First day of my job at my current employer (almost 7 years ago now) I crack open the company handbook to start onboarding. I remember it saying something like “Reservations are the lifeblood of this company” and thinking “wow, what does that mean?”

I’d had a job prior to this one that had some Stuff on AWS so I was familiar with the concept - something something pay upfront get reduced prices - but it as far from the lifeblood of the company. It was something the IT head took care of, and he didn’t seem that pleased to do it either. So, six years after that I find myself in charge of FinOps here and it has a lot to do with reservations. Indeed, reservations are the main lever that you have to pull on the job. Let’s talk bout it…

What are reservations?

I recently heard reservations described as a “forward contract”, which Investopedia (one of the most useful resources in this leg of my career) describes thusly

A forward contract is a customized contract between two parties to buy or sell an asset at a specified price on a future date.

The promise of the cloud is that you, developer, can push a button and spin up a VM or any number of other network-connected computing resources that you didn’t have to ask IT for. It’s why the default pricing model for these resources is called “On Demand”. AWS invented this idea several years ago that if you committed to running that resource for a year or more, you could receive a reduced price. You could pay for the year either entirely upfront to receive the deepest discount, entirely over time as a monthly payment for a shallower discount, or somewhere in between - the “partial upfront”, which mixes an upfront payment with a monthly payment for those resources.
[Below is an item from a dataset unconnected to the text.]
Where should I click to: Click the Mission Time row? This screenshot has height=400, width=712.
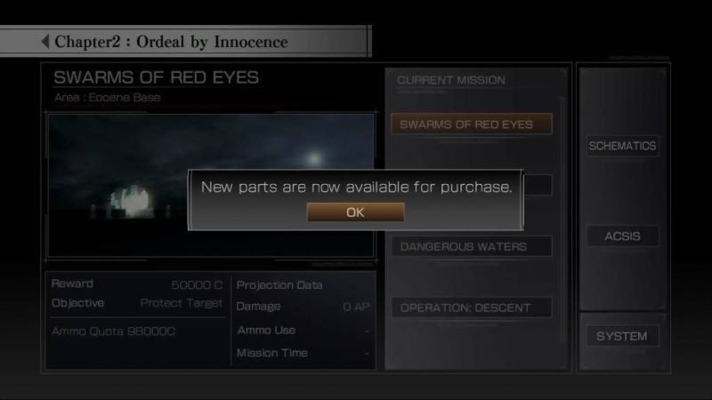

At this point, you might be starting to learn concepts like “amortization” and “the time cost of money” to distinguish why you would choose one of these, but if not I suggest looking them up.

Uh, ok

There is a balancing act in place with reservations. Obviously you want to receive those lower rates wherever possible, but your resource usage might be, indeed probably is, rather variable. “Elastic”. Suppose you overpurchase a reservation, all upfront so that the entire year is paid for, but then the resource is turned off after 6 months. So my latest analog for what FinOps is largely about is a double ended inventory job. You have an inventory of resources to cover with reservations and you have an inventory of the reservations themselves. One can be created or turned off in an instant, the other lives for 1 or 3 years.